FIG. 5 discloses an alternative embodiment of mounting frames 11 and 12. In this embodiment, mounting frame 11 has been formed of two separate mounting bars, 11a and 11b. Similarly, mounting frame 12 comprises bars 12a and 12b. Gaskets 15 and 16 are positioned adjacent panel plate 13 as in FIG. 1. Gaskets 25 and 26 (not shown) are similarly located adjacent plate 14. Bolts 19 fastens these four bars to each other through holes positioned so as to gently compress the attached thickened edge portions 15a and 16a between them and plate 13, as with the structure of FIG. 1. Similar comments are apposite to the spacing between bars 12a and 12b. Because the support structure formed by bars 11a, 11b, 12a, and 12b is not rigid, it is preferred that rigidity be given it in some convenient fashion.
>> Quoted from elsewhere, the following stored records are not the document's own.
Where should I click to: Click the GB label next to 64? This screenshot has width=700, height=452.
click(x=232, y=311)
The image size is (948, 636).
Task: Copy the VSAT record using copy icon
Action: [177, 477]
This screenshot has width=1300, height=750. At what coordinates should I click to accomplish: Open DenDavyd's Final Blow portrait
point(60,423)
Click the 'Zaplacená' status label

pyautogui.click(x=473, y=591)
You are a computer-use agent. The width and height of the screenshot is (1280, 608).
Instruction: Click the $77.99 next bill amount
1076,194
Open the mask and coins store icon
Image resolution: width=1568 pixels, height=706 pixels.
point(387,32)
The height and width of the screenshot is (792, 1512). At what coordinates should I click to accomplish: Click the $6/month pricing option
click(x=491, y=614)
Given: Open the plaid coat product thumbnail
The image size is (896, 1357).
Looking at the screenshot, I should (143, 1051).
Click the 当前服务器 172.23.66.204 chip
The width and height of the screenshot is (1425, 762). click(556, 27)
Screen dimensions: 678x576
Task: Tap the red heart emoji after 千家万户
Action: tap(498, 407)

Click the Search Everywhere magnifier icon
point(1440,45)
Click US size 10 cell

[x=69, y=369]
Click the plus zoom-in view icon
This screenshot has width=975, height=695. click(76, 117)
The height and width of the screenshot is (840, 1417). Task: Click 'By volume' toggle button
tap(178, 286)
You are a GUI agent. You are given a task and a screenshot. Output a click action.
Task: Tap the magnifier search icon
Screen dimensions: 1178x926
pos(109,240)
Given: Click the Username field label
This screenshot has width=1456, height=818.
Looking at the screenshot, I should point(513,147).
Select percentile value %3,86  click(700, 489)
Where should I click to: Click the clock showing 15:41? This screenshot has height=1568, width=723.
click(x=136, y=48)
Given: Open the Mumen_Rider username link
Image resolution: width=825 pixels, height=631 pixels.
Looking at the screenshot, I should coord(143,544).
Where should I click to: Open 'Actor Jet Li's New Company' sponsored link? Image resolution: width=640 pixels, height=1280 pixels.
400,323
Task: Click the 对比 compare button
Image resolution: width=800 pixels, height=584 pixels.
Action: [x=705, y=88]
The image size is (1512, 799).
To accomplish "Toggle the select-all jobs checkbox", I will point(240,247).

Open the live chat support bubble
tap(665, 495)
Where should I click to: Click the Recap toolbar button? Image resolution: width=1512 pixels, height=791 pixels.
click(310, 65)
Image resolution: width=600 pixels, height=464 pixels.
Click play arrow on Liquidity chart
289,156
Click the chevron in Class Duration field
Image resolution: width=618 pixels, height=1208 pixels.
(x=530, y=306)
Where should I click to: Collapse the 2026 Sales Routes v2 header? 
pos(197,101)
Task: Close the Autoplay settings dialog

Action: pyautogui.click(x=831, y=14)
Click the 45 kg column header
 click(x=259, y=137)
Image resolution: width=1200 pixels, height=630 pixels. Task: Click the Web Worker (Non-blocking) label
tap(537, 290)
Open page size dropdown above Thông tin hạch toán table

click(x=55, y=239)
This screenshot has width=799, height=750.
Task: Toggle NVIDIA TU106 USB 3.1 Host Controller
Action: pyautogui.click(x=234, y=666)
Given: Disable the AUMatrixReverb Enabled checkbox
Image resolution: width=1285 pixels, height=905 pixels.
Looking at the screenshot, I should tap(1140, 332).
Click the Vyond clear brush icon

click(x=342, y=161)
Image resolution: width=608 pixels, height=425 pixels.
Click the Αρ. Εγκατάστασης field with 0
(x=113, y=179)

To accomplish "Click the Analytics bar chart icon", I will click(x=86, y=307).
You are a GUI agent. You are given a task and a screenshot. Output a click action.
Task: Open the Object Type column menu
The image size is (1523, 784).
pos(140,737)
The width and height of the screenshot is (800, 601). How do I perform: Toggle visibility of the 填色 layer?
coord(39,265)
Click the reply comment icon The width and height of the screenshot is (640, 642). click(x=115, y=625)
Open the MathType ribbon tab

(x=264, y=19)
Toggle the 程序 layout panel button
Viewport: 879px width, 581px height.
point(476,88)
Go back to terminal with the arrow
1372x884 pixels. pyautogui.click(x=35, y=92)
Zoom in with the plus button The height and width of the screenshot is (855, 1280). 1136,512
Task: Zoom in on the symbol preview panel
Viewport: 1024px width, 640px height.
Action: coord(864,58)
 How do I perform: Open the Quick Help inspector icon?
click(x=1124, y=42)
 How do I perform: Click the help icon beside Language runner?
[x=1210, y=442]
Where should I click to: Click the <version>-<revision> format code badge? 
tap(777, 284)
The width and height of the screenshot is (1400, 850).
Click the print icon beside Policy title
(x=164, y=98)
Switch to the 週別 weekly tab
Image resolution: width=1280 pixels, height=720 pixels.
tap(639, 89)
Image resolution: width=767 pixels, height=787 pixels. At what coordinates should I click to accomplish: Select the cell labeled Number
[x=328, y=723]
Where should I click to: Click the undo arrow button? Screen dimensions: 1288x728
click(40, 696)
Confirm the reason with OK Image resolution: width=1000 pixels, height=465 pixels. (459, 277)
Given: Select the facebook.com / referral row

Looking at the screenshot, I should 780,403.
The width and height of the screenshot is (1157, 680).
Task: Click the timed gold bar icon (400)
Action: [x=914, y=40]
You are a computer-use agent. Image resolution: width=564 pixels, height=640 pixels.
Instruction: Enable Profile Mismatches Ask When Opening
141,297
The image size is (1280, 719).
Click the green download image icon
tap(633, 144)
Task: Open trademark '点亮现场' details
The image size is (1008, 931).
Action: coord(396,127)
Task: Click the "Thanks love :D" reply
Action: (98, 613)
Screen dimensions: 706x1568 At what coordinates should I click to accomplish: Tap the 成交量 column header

For example, these bars can be bolted to mounting elements similar to mounting elements 20 and 21 through holes 19 and through holes 31. Alternatively, bars 12a and 12b can be made wide enough to permit each to be bolted to bars 11a and 11b in two places, say through holes 19 and 31. Because of additional assembly complications inherent in this design, the unitary embodiment of bars 11a and 11b and bars 12a and 12b and frames 11 and 12 respectively, as shown in FIG. 1, is preferred.
The preceding describes the invention.